Reformed Apologist said...

Yea, I'm not sure I find Gill tipping his hand in either direction on that one.

Anonymous said...

Why should it seem strange that God cannot act contrary to what he wants most to do?

But the source of strongest inclination (if it makes sense to say such a thing since I can't envision divided inclination in God) is different no? There can be no "bending" God's will? No temptation (save Christ being tempted)?

The cause of our greatest inclinations is external no? Part of providence?

Speaking of inclination 'divided'... Does it even make sense to say "greatest inclination" for man rather than simply saying "inclination"? Isn't the first word superfluous?

Reformed Apologist said...

Way too much to deal with here because each response might take many turns. You may list your phone number and I'll call. Your last paragraph is an exception. That I'll answer now. One can have competing inclinations (i.e. deaires). So, the answer is no. Strongest is not superfluous.

Anonymous said...

"(and, therefore, necessary by definition)."
This may make me sound stupid, but what is the relationship between caused And necessary?

Reformed Apologist said...

Please see first part of my response before this last question of yours.

Anonymous2 said...

This is my first question.

Reformed Apologist said...

Ok. Same answer though not knowing your comprehension. Logical necessity doesn't relate to causality like metaphysical necessity in a possible world discussion for instance. Natural providence is not same as concurrence, etc.

Anonymous said...

Well, My comprehension isn't great(I'm not a philosopher). So, I understand that you're using modal logic here. I thought you were saying this if x is a necessary cause of y, then the presence of y necessarily implies the presence of x? I know John Frame uses this argument but I haven't fully been able to understand it.
But I love your blog . Its helped me understand Reformed theology and apologetics better. It's my second favorite blog. My favorite is triablogue because they post more. But thank you for your reply.

Desires said...

What or Who decides which is the strongest inclination is?
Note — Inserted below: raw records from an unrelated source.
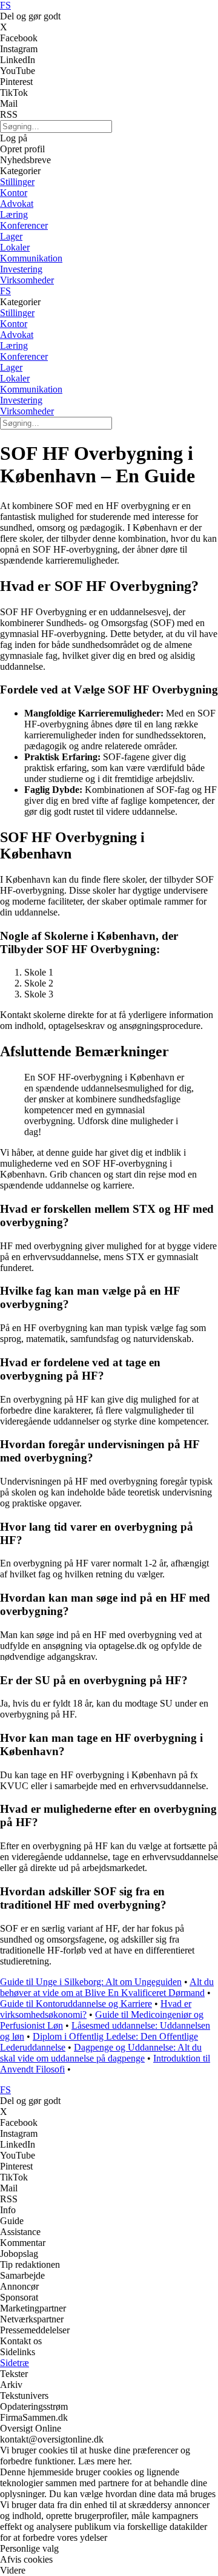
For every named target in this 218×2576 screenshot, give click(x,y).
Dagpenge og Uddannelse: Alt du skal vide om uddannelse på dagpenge (101, 2052)
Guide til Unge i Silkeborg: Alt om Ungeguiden (91, 1982)
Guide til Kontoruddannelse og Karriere (76, 2003)
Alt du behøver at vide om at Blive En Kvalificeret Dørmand (107, 1987)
Reformed Apologist said...

I can surely say but what say you?

Desire said...

The individuals mind.

Reformed Apologist said...

So, one chooses his strongest inclination you're saying. Let's run with that. Does the choice of the inclination proceed from a prior inclination? If so, how do you avoid an infinite regress? If not so, then are there choices that aren't inclined?

Anonymous said...

If someone doesn't love me, then I use an irresistible love potion on them, the person is not going hate, the person will indefinitely love me back, Why? Because that is precisely the indefinete and immutable outcome of my irresistible love potion and not because there was some even a tiny little part of the person which responded to my love and desired to love me back. That's it. The person in actuality doesn't love me.I made them love me simply because I wanted to.The other person's personhood is entirely obsolete.

Reformed Apologist said...

Your point is that if God changes one's heart the affections that would follow cannot be genuine. Yet don't you contradict yourself with these two thoughts?

1. "the person will indefinitely love me back"

2. "The person in actuality doesn't love me"

How is it that the *person* loves you but doesn't actually love you? Are you using person or love in two different senses?

I suppose you'll say it's not the person's personhood loving you, as you say here: "The other person's personhood is entirely obsolete."

So, what does it mean for a person to love you apart from his personhood? For you how does a a person differ from his personhood?

Are you a professing Christian? If so, would you explain to me Ezekiel 36: 26-27,

Anonymous said...

I heard this in response to this argument that we shouldn't argue that infinite regression is impossible because God knows an infinite amount of things.

Reformed Apologist said...

Infinite regression requires eternal time. Man isn't eternal.

Also, eternal time would mean that we can't live at any point in time for to live at any point in time an infinite amount of time would have needed to elapse, exhausting infinity.